[Task objective] Copy the lines below, beginning with the one that contains "Where should I click to: Click" and continuing through the final line, exactly as written and with no other lines.

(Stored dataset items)
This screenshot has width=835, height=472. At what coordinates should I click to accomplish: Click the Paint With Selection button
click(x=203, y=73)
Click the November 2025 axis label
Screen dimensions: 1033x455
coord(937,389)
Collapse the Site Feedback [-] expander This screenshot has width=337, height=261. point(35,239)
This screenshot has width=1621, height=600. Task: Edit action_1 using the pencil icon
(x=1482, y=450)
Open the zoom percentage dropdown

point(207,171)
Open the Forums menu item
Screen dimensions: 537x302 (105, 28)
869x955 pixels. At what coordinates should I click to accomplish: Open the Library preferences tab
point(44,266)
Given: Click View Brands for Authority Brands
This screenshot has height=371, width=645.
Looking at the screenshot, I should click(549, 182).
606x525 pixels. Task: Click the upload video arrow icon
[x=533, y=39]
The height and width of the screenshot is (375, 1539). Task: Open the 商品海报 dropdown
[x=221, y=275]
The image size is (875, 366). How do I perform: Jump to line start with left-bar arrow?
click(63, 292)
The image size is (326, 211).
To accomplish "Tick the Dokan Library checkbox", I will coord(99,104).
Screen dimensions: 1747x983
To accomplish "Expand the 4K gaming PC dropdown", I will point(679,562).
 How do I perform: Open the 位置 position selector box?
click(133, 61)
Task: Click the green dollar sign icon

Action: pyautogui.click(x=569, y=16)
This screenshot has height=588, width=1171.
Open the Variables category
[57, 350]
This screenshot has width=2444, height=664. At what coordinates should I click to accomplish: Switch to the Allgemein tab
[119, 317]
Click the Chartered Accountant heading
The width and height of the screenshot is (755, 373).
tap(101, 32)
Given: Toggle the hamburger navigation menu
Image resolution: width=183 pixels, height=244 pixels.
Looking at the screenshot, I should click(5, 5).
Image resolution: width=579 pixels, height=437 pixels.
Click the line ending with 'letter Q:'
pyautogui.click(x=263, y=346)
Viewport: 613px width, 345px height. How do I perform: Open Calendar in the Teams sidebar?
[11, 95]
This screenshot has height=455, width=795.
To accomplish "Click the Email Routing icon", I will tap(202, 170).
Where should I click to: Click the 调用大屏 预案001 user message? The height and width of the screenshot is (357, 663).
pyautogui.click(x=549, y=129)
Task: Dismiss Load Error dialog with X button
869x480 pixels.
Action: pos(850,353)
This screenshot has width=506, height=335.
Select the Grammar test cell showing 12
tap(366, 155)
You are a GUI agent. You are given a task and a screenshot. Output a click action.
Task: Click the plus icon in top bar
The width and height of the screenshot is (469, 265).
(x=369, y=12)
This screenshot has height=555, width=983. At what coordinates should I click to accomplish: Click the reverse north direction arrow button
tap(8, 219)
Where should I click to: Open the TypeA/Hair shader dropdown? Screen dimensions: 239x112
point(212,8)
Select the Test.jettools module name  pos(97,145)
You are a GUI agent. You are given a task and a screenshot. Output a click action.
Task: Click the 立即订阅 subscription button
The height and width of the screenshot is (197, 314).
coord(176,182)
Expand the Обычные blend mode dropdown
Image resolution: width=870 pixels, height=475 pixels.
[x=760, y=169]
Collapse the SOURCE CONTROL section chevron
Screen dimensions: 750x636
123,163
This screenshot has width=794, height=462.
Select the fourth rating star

[Response area]
Where should I click to: Click the 调用大屏 预案001 user message? The height and width of the screenshot is (357, 663).
pyautogui.click(x=549, y=129)
Task: Dismiss Load Error dialog with X button
869x480 pixels.
Action: pos(850,353)
This screenshot has width=506, height=335.
Select the Grammar test cell showing 12
tap(366, 155)
You are a GUI agent. You are given a task and a screenshot. Output a click action.
Task: Click the plus icon in top bar
The width and height of the screenshot is (469, 265).
(x=369, y=12)
This screenshot has height=555, width=983. At what coordinates should I click to accomplish: Click the reverse north direction arrow button
tap(8, 219)
Where should I click to: Open the TypeA/Hair shader dropdown? Screen dimensions: 239x112
point(212,8)
Select the Test.jettools module name  pos(97,145)
You are a GUI agent. You are given a task and a screenshot. Output a click action.
Task: Click the 立即订阅 subscription button
The height and width of the screenshot is (197, 314).
coord(176,182)
Expand the Обычные blend mode dropdown
Image resolution: width=870 pixels, height=475 pixels.
[x=760, y=169]
Collapse the SOURCE CONTROL section chevron
Screen dimensions: 750x636
123,163
This screenshot has width=794, height=462.
Select the fourth rating star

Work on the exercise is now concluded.